Material supplied section start
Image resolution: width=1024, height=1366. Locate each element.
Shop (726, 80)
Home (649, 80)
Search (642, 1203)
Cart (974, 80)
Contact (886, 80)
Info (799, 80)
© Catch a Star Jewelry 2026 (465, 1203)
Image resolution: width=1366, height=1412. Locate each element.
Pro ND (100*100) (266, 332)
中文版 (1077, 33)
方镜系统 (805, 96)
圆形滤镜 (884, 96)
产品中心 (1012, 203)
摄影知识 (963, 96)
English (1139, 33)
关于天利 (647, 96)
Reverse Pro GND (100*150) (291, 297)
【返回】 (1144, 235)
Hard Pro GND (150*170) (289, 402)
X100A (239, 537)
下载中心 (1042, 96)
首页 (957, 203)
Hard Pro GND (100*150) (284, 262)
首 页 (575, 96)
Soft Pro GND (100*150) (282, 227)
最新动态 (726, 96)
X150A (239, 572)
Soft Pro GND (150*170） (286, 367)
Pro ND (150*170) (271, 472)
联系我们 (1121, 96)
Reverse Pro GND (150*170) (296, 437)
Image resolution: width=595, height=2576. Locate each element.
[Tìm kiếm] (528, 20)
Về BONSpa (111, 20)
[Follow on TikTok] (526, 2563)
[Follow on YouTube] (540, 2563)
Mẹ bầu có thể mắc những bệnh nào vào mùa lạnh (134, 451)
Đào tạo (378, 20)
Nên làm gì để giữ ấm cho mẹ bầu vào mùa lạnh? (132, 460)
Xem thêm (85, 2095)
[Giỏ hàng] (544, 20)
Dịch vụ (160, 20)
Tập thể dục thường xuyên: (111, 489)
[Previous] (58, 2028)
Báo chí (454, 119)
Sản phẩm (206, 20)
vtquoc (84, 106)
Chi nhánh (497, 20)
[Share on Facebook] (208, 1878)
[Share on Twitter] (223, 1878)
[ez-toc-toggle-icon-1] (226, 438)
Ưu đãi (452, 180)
Material supplied section end
Exactly the lines from the one holding "Pro ND (150*170) (271, 472)" through the end of the data are to be repeated, with both ends included.

Pro ND (150*170) (271, 472)
联系我们 (1121, 96)
Reverse Pro GND (150*170) (296, 437)
Image resolution: width=595, height=2576. Locate each element.
[Tìm kiếm] (528, 20)
Về BONSpa (111, 20)
[Follow on TikTok] (526, 2563)
[Follow on YouTube] (540, 2563)
Mẹ bầu có thể mắc những bệnh nào vào mùa lạnh (134, 451)
Đào tạo (378, 20)
Nên làm gì để giữ ấm cho mẹ bầu vào mùa lạnh? (132, 460)
Xem thêm (85, 2095)
[Giỏ hàng] (544, 20)
Dịch vụ (160, 20)
Tập thể dục thường xuyên: (111, 489)
[Previous] (58, 2028)
Báo chí (454, 119)
Sản phẩm (206, 20)
vtquoc (84, 106)
Chi nhánh (497, 20)
[Share on Facebook] (208, 1878)
[Share on Twitter] (223, 1878)
[ez-toc-toggle-icon-1] (226, 438)
Ưu đãi (452, 180)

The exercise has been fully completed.